Print every line of the material below word for word, omitting the pictures.

=== Data for locating visible targets ===
::::::::::
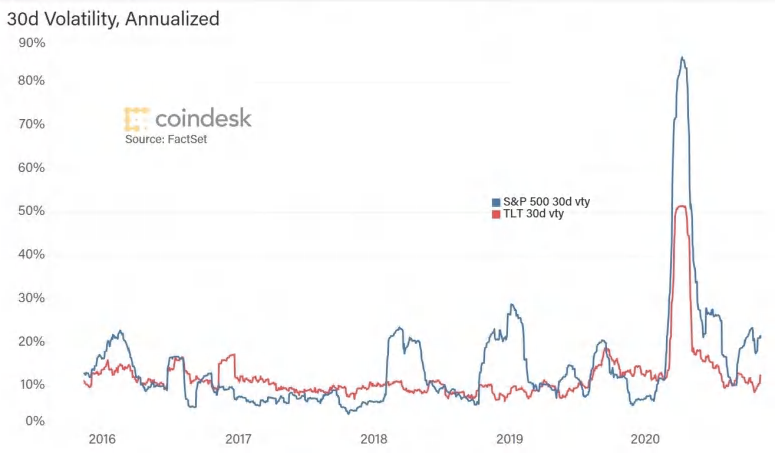Screen dimensions: 775x453
Task: Select the TLT 30d vty legend label
Action: coord(533,214)
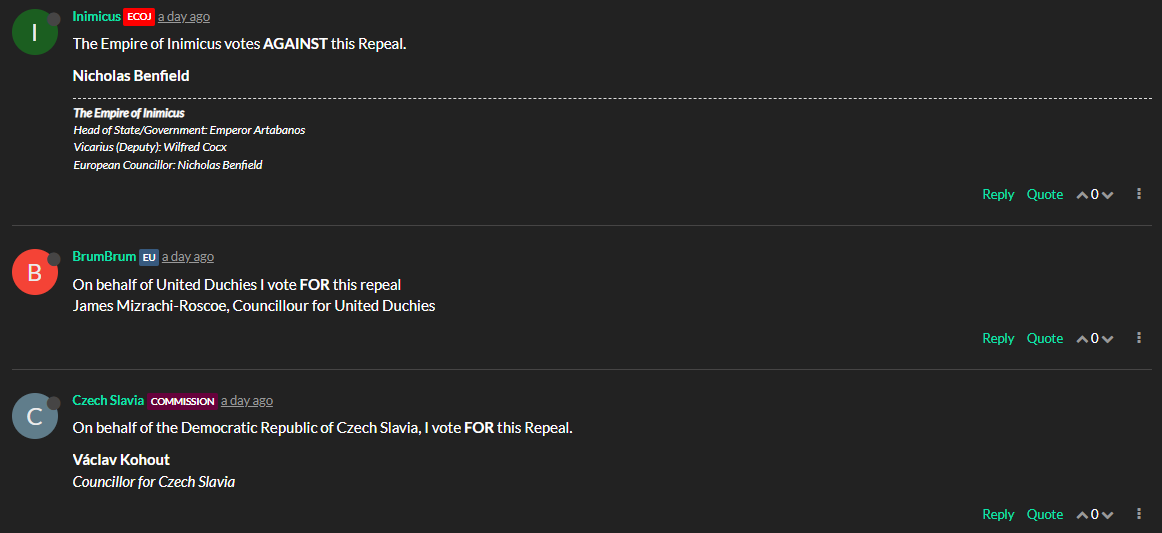Quote BrumBrum's post

point(1045,338)
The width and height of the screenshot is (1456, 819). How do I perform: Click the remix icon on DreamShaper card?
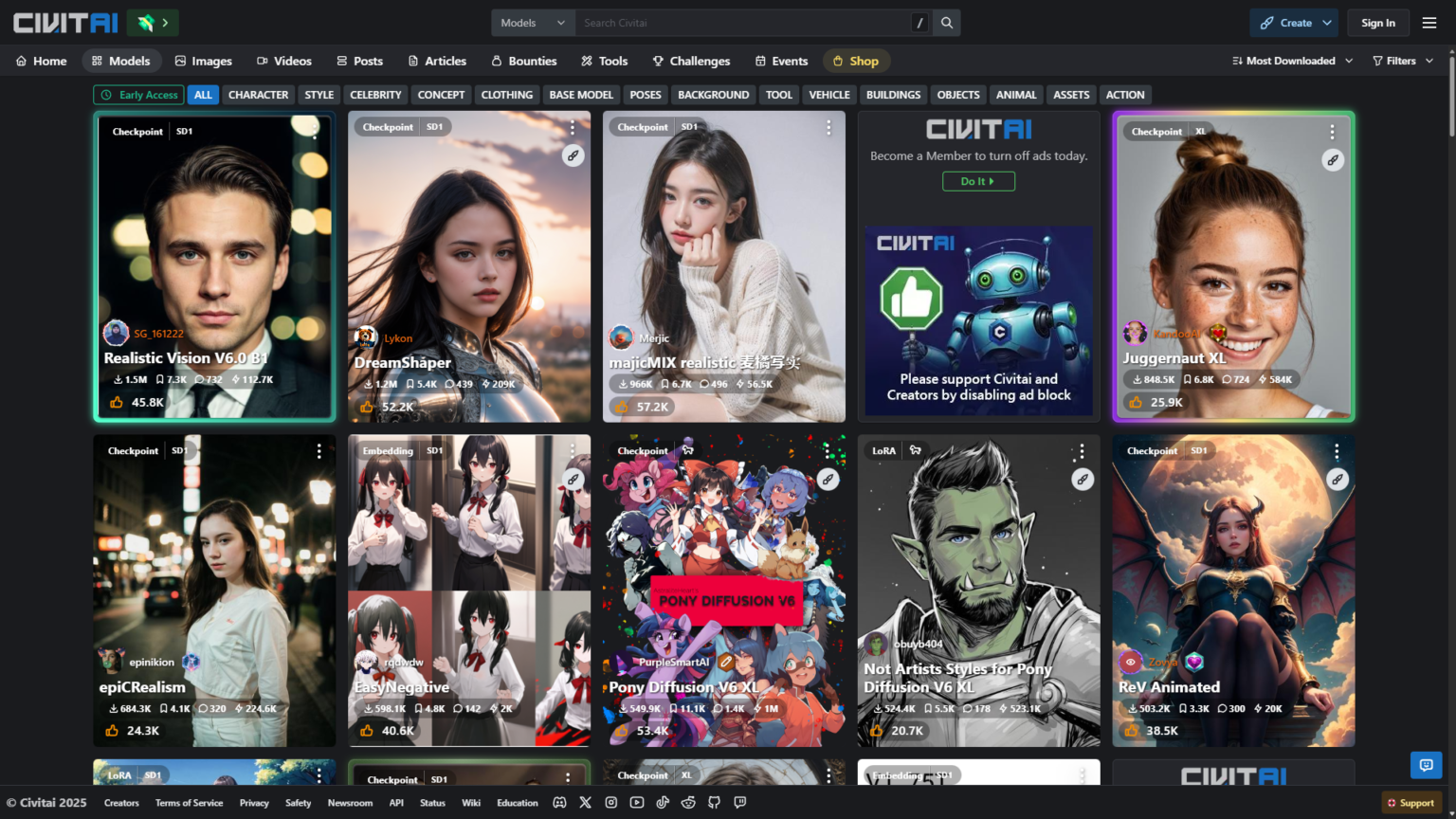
::::::::::
=== The answer ===
Screen dimensions: 775x453
Task: Select the TLT 30d vty legend label
Action: coord(533,214)
Quote BrumBrum's post

point(1045,338)
The width and height of the screenshot is (1456, 819). How do I perform: Click the remix icon on DreamShaper card?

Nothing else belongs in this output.